Simon’s Broadway productions included plays such as “The Sunshine Boys” and musicals “They’re Playing Our Song” and “Promises, Promises.”
In the 1980s, Simon enjoyed a career revival, and increased critical acclaim, with his semi-autobiographical “Eugene trilogy,” consisting of three plays focusing on a young man who grew up in New York City: “Brighton Beach Memoirs,” “Biloxi Blues” and “Broadway Bound.” “Lost in Yonkers,” another coming-of-age tale, earned him a Pulitzer Prize in 1991.
As word spread of his death, the theater world collectively mourned. Josh Gad called Simon “one of the primary influences on my life and career.” Harvey Fierstein hailed him as a wordsmith who “could write a joke that would make you laugh, define the character, the situation, and even the world’s problems.”
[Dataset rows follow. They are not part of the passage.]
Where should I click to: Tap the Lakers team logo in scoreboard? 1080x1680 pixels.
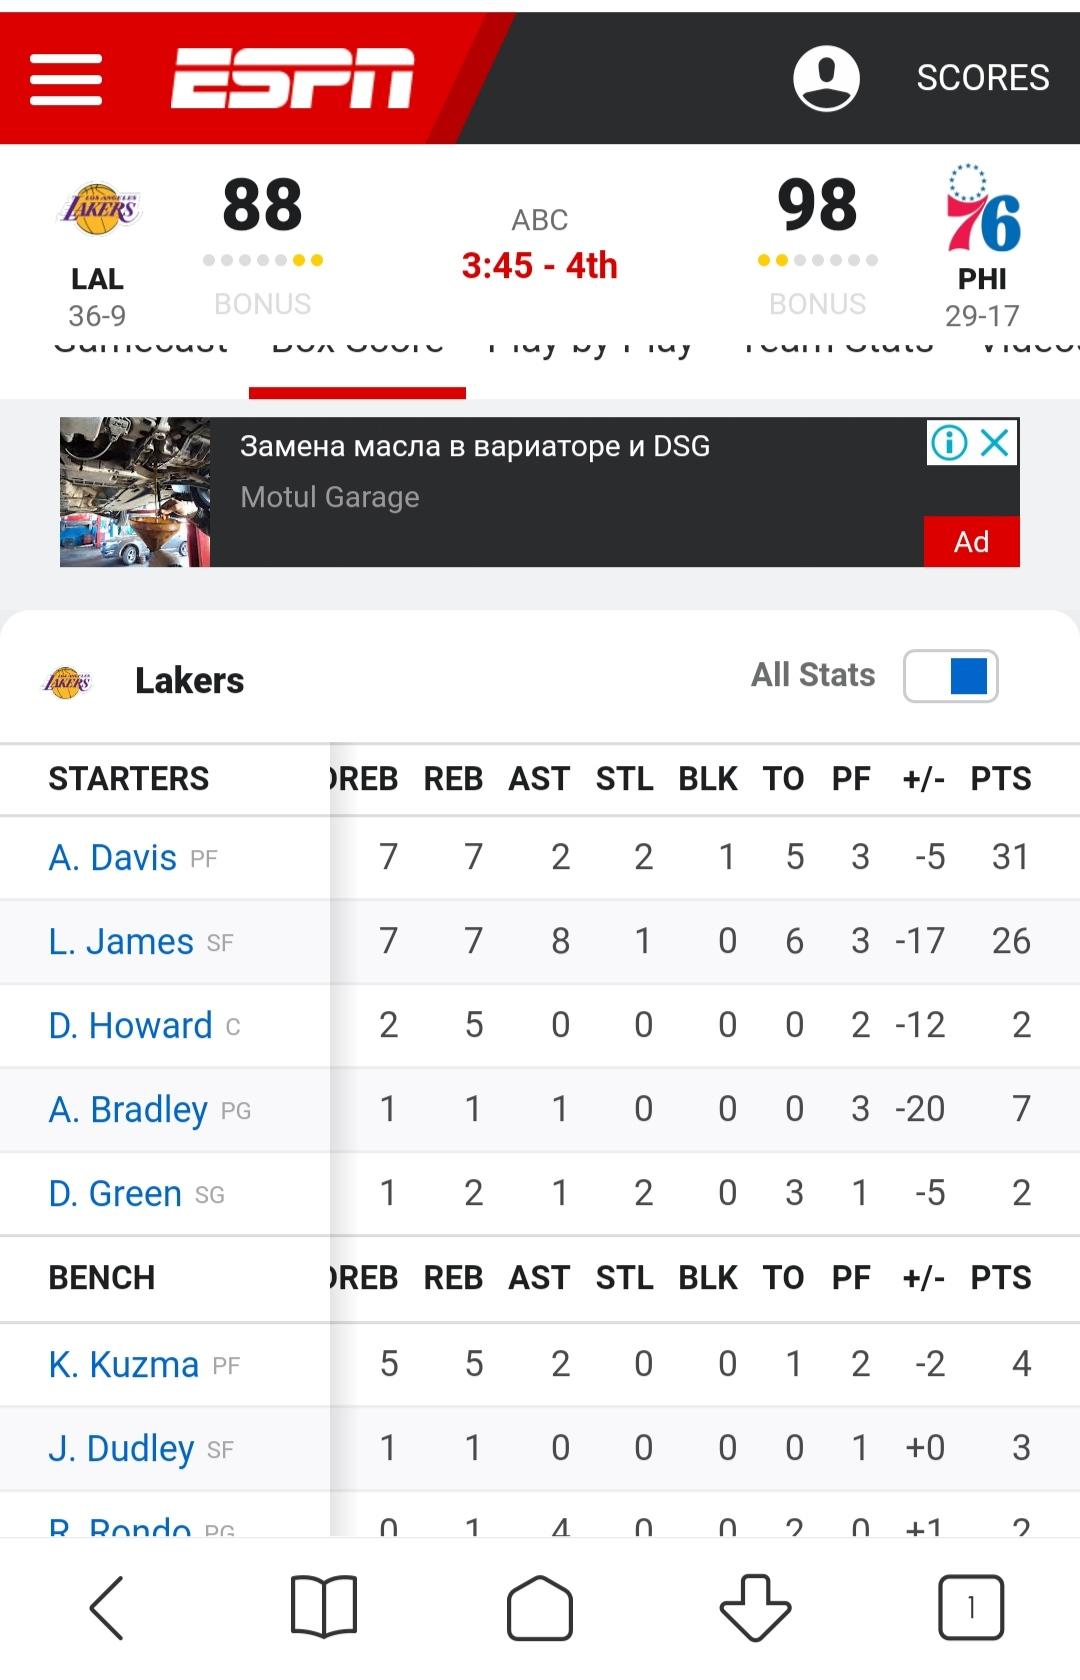(x=99, y=209)
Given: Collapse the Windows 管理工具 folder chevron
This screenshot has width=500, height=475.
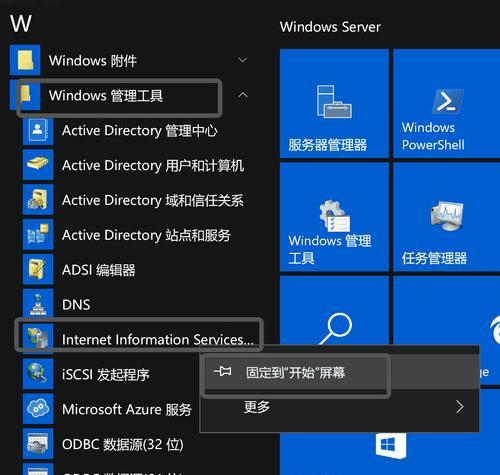Looking at the screenshot, I should 243,95.
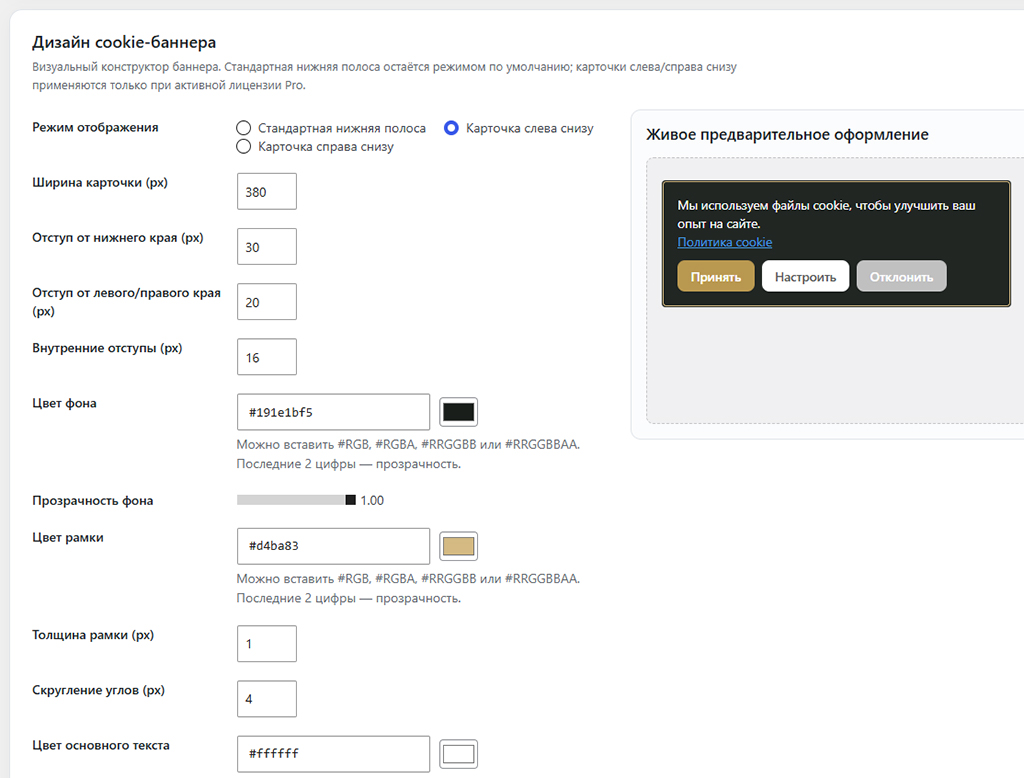This screenshot has width=1024, height=778.
Task: Select the 'Стандартная нижняя полоса' radio option
Action: tap(243, 128)
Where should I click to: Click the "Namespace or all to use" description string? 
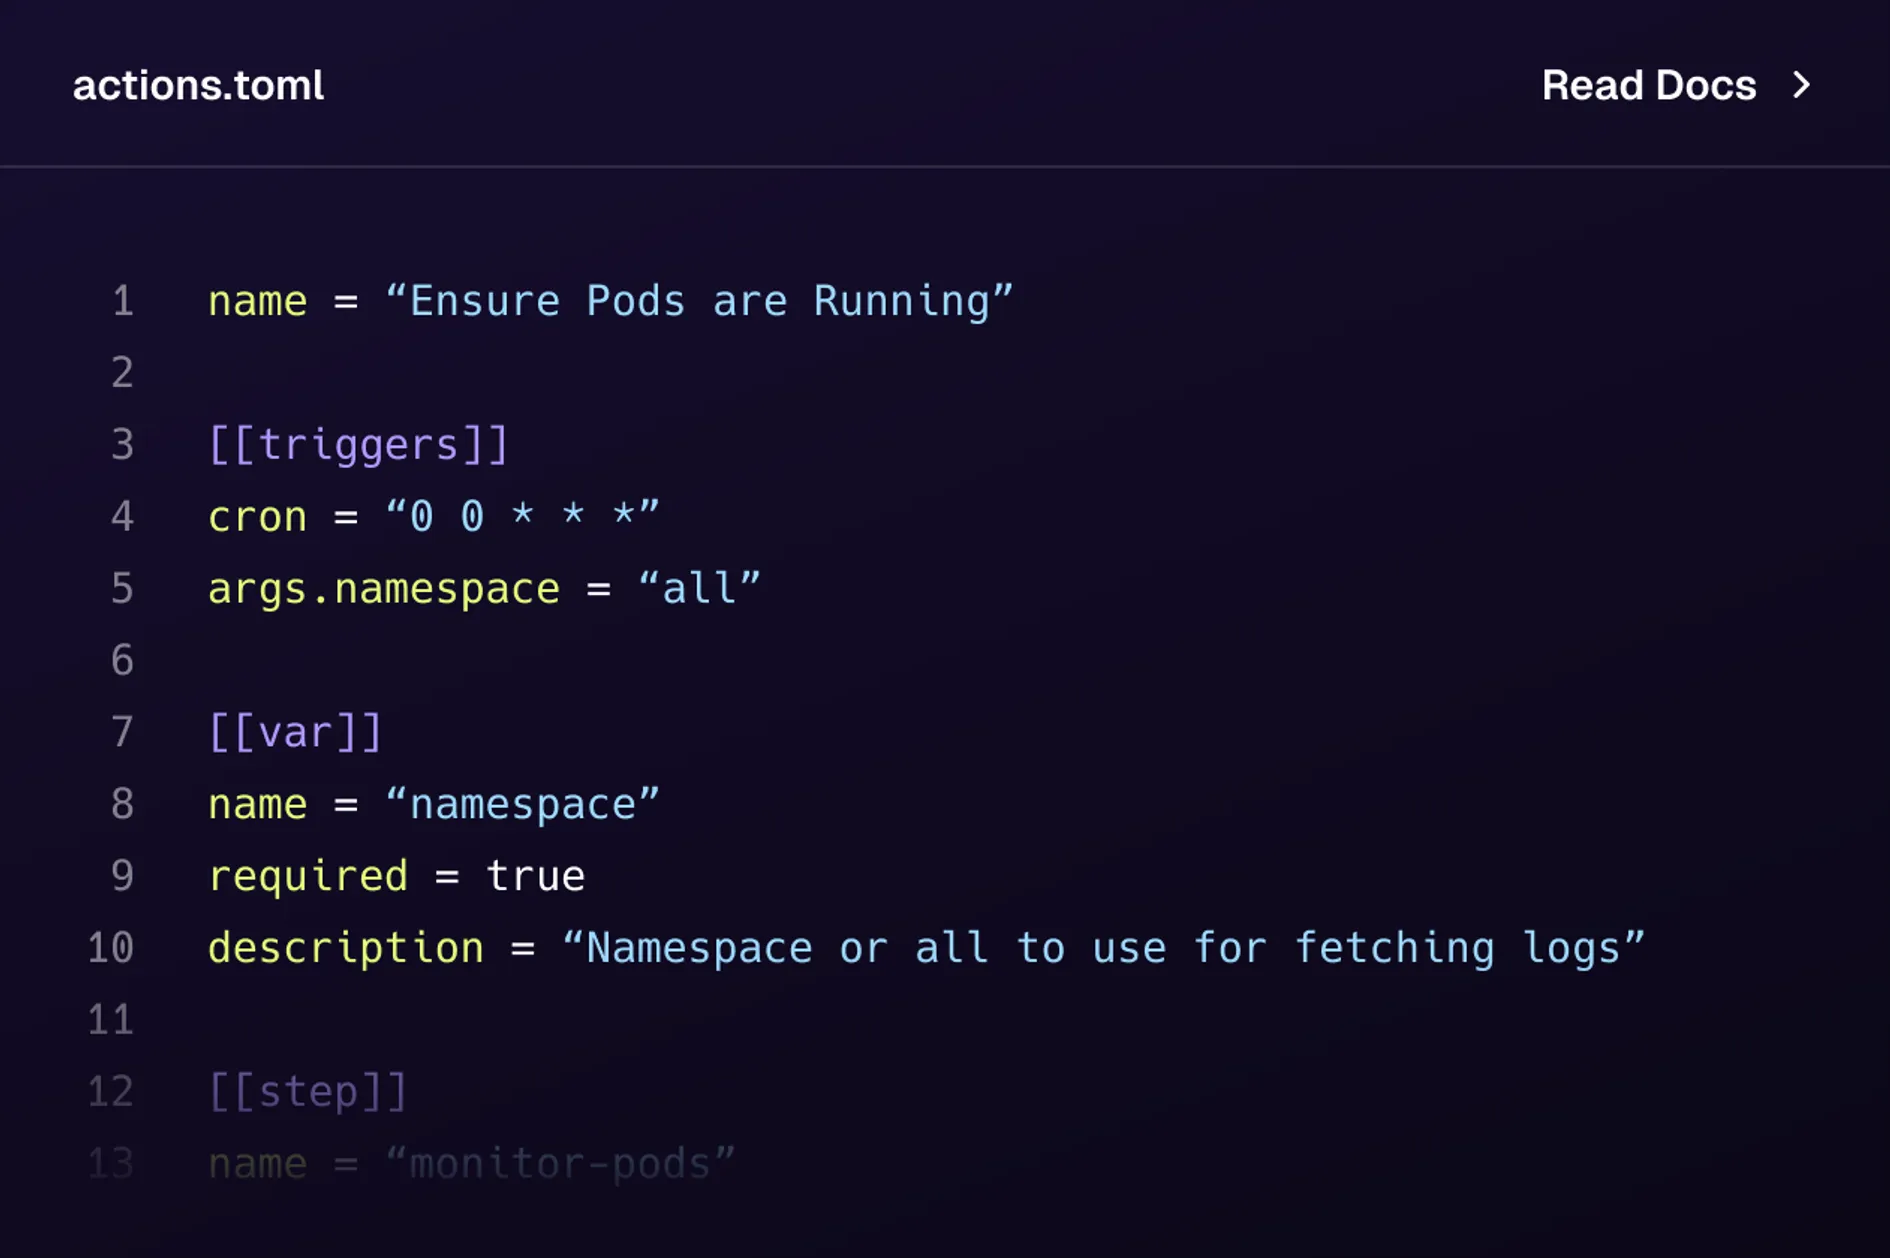1104,948
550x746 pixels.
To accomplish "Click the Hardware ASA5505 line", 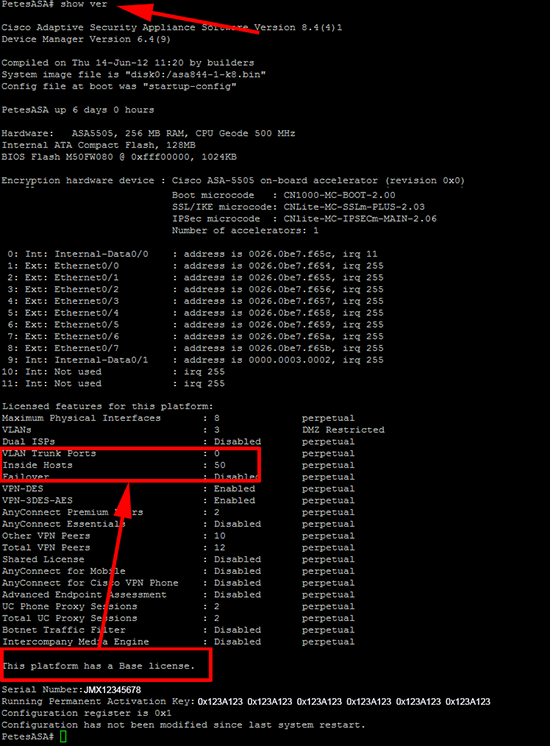I will tap(148, 134).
Many of Simon’s works were adapted for the screen as feature films (he was a four-time Oscar nominee) and TV movies. He also wrote original screenplays, including “The Goodbye Girl,” which earned him a Golden Globe Award in 1978. He collected the first of four Tony Awards in 1965, for “Odd Couple,” which also became a hit TV series.
Television had been Simon’s launching pad. In the 1950s, he worked for “The Phil Silvers Show” and for Sid Caesar’s “Your Show of Shows,” where his colleagues included Mel Brooks, Carl Reiner and Woody Allen, three other Jewish, New York-bred writers who would weave their sensibilities indelibly into the wider fabric of American humor.
His success in theater and film found Simon collaborating with, and nurturing, some of the greatest comedic actors of the past centur, from Art Carney and Walter Matthau to Jack Lemmon to Matthew Broderick and Nathan Lane.
As for the notion that Simon was a relative lightweight, the writer had an estimable defender in critic and playwright Walter Kerr, who observed that “Americans have always tended to underrate writers who make them laugh” and that Simon’s “best comedies contain not only a host of funny lines but numerous memorable characters and an incisively dramatized set of beliefs that are not without merit. Simon is, in fact, one of the finest writers of comedy in American literary history.”